→ Exercise instructions:
Format the lines of the entries below as a JSON list of strings, one string per line, with blank lines omitted. Leave the pictures out of the answer.

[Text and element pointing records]
§
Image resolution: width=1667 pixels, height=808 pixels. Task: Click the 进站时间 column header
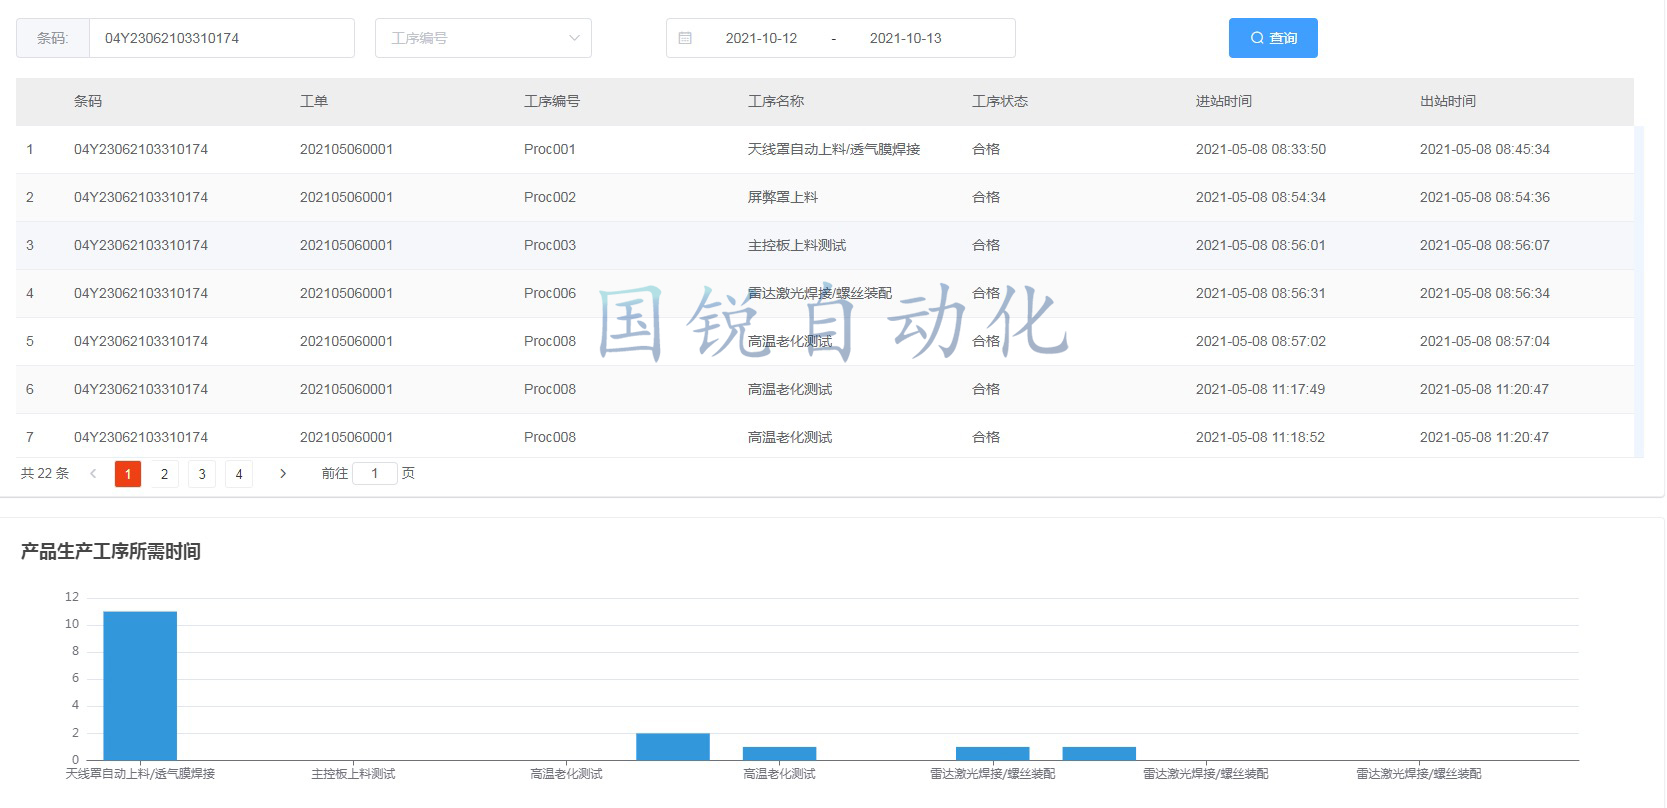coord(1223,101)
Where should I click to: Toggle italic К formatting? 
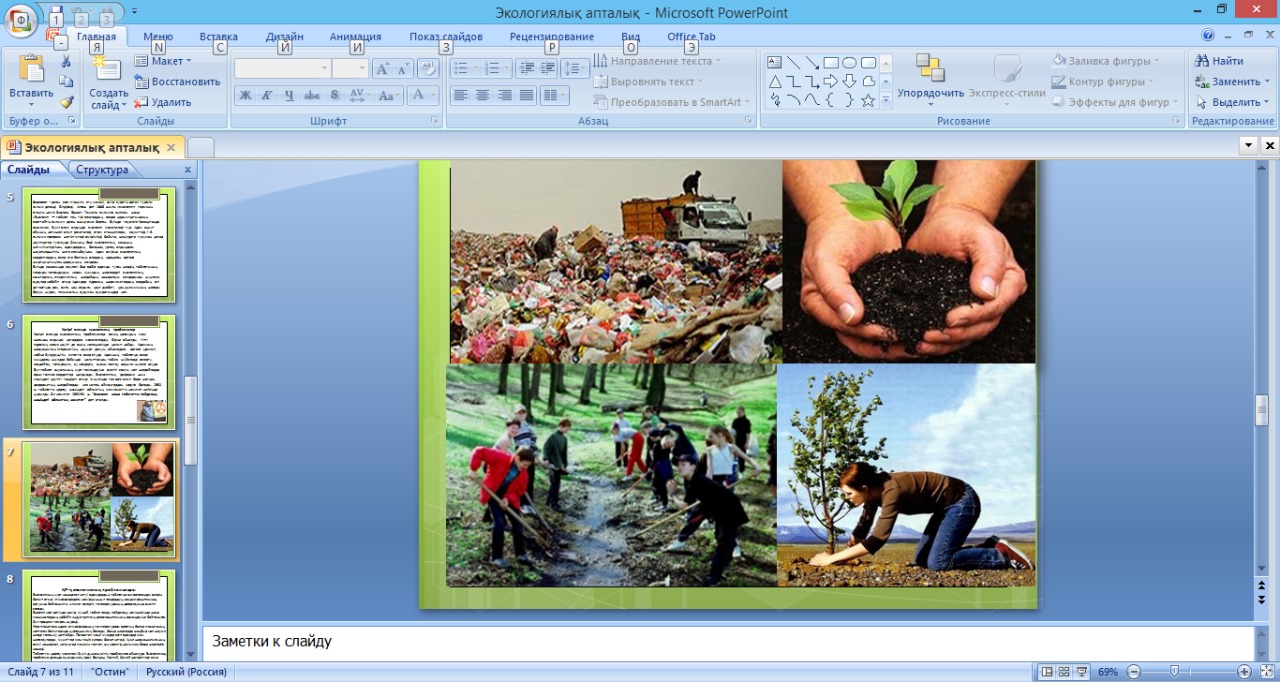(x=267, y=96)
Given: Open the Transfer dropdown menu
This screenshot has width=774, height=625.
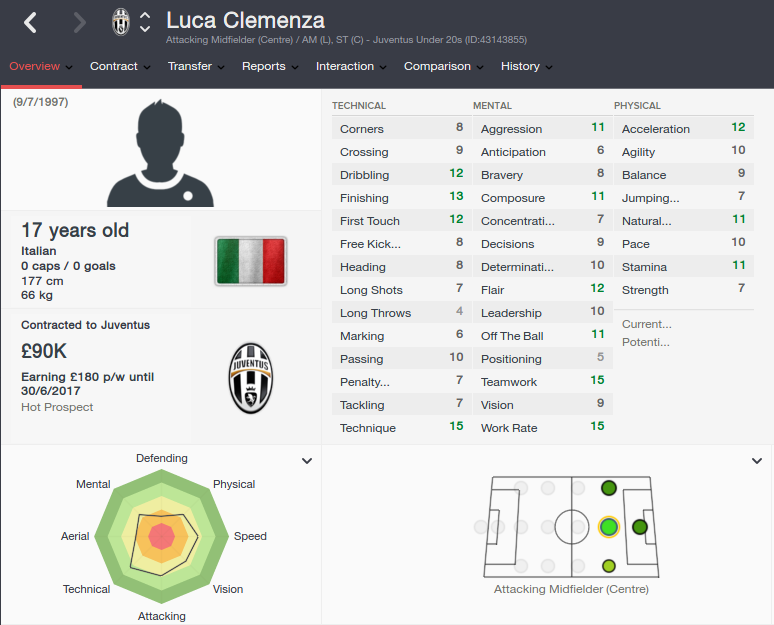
§
→ Task output:
[
  "Image resolution: width=1667 pixels, height=808 pixels. Task: Click the 进站时间 column header",
  "coord(1223,101)",
  "Where should I click to: Toggle italic К formatting? ",
  "(x=267, y=96)",
  "Given: Open the Transfer dropdown menu",
  "This screenshot has width=774, height=625."
]